U.S. Mortgage Industry to Climb Up Mountain of Student Debt

The mortgage market will likely have a difficult time making its business model work around the giant student debt bubble growing in the United States, mortgage and real estate experts say.

The mortgage market will likely have a difficult time making its business model work around the giant student debt bubble growing in the United States, mortgage and real estate experts say.

The amount of student loan debt issued in the US has nearly tripled from $350 million in 2004 to nearly $1 trillion in 2012, making it very difficult for the mortgage industry to find first-time homebuyers — a critical element of a functioning housing market.

According to the Household Debt and Credit: Student Debt report by the Federal Reserve in February, at the end of 4Q12, there were about 39 million borrowers in the US with outstanding student loan debt, of which 17.5% — or 7 million — were delinquent.

These are the people who will have an exceptionally hard time qualifying for or affording a mortgage, industry professionals explained.

“With delinquent student debt, mortgage origination is very difficult,” according the Federal Reserve report. The share of new mortgages being originated for borrowers with student loan debt dropped from roughly 9% in 2005 to 5% in 2012, while the share of new originations for borrowers who were delinquent on their debt dropped from 2% to nearly zero.

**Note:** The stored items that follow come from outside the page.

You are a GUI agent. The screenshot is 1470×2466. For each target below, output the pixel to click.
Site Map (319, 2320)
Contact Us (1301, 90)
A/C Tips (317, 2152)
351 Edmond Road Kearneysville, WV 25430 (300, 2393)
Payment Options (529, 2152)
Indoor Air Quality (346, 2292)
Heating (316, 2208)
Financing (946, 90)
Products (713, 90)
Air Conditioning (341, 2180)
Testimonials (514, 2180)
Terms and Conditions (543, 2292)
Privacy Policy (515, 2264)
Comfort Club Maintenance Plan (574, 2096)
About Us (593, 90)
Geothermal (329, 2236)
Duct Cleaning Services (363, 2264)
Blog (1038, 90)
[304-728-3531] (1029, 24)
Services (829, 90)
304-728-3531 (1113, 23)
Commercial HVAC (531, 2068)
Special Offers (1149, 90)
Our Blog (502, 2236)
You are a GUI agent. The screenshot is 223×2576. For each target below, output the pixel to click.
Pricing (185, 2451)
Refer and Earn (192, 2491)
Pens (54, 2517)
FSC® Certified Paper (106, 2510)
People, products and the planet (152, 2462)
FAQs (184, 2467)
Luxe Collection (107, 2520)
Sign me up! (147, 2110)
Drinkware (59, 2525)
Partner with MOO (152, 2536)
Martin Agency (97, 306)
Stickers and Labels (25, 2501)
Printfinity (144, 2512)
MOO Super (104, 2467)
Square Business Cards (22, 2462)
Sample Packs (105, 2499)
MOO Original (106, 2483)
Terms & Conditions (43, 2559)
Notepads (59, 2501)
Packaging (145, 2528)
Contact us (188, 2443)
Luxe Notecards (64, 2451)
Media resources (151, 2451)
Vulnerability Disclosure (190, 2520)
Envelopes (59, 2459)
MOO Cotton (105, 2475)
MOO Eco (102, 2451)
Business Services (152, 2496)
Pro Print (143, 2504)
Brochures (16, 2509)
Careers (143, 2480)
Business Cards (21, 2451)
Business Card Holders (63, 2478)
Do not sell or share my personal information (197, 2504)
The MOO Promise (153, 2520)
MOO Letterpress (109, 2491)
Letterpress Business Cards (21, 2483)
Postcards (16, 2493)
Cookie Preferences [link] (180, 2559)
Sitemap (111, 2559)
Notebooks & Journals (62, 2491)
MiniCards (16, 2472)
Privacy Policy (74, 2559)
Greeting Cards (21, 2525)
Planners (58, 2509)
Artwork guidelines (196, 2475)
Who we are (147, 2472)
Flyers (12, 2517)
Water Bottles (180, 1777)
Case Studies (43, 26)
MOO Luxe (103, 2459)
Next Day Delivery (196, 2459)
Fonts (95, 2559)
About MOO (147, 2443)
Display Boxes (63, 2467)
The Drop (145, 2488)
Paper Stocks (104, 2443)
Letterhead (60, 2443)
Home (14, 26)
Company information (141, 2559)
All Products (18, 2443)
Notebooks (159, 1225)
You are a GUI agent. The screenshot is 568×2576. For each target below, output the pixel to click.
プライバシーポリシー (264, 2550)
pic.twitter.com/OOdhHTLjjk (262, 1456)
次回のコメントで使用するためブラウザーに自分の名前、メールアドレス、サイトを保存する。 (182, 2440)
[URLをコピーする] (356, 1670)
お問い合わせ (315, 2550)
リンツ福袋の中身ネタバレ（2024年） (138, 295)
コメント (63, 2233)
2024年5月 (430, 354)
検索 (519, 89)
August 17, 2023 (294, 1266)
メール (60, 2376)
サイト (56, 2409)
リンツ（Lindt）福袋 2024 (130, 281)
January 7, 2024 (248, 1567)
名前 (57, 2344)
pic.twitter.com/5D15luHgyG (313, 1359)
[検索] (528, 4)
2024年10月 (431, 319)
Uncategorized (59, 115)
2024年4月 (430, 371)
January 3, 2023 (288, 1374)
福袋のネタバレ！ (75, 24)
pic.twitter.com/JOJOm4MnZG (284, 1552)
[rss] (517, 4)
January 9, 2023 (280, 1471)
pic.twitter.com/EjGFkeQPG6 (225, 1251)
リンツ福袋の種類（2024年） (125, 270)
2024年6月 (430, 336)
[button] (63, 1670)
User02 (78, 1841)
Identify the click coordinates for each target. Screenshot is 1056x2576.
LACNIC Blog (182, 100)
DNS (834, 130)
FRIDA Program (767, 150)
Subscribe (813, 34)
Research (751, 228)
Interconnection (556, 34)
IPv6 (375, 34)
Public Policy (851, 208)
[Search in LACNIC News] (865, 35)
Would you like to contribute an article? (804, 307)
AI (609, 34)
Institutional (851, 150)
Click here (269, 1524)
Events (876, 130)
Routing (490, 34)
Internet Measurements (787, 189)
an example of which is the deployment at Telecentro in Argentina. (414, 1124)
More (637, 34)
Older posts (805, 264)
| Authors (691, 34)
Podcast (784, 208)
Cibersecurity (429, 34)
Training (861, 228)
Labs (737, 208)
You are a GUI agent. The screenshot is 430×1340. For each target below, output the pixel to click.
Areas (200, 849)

“Rising student loan debt will increase the overall debt obligations of the newest generations of first time home buyers, leaving less for a mortgage payment,” said Mark Fleming, Chief Economist at CoreLogic, a real estate research and analysis group.

Fleming was part of a mortgage industry panel held in February called Supporting Homeownership, in which industry experts debated the most pressing issues facing the future of homeownership. In a press release by Radian Guaranty — the host of the panel and one of the largest US private mortgage insurers — Fleming said, “Based on historical norms, we have a net deficit of homebuyers now, with underwriting standards becoming very tough and student debts serving as a major obstacle.”

Changes in consumers’ debt profile and life events

Fleming added in a separate emailed statement that despite mortgage affordability [low interest rates], debt burdens “will reduce the amount of housing purchased and potentially delay the decision to buy a home.”

The 2012 Annual Profile of Home Buyers and Sellers by the National Association of Realtors reflected that, on average, people are waiting until they are 42 years old to buy their first home, up from 39 years old in 2010. More debt means “significant changes to lifecycle events,” according to Mark Kantrowitz, the creator of FinAid.org, publisher of FastWeb.com, and author of several financial aid and planning publications. This means that there is a low likelihood for borrowers in their 20s and 30s (who make up about 66% of all student loans outstanding) to buy a home anytime soon.

For the roughly seven million borrowers who have already defaulted (90-days or more past due) on their loans, the prospect of buying a home in the near future is even bleaker. According to RealtyPin.com, a home buyers’ website, it could take years before a defaulted student loan clears from a borrower's history.

Little Relief for Student Debt 

There could be hope for rising student debt in the US if there were practical relief options for borrowers, but there simply isn't, according to Kantrowitz. When the student loan industry consolidated in 2011, and the Federal government became the “direct” lender of all student loans, competition plummeted, he said. The number of non-bank student lenders dropped from 60 before the financial crisis to six in its aftermath, he mentioned.

Now, the six select government-contracted lenders (who service 85% of all student loans) have little reason to offer serious refinancing or principal forgiveness because they have a great deal of "control and flexibility,” over the market, he added.

Instead, the real fix for the student debt problem would be early financial planning and counseling for borrowers before they take out loans, Kantrowitz said. Although there has been a great deal of improvement in loan disclosures and financial aid education at the college level, he said, there is still room for a great deal of improvement in overall financial planning for younger generations.

Although CoreLogic’s Fleming explained that “the mortgage market is well prepared to address these first time home buyer constraints with existing first time home buyer loan products and counseling programs,” it seems more likely that the mortgage industry may just have to wait until student debtors make room in their lives for a mortgage.

With the cost of college remaining high and the majority of youth still desiring higher education, debt industries may have to come up with more creative ways to achieve both affordable education and homeownership.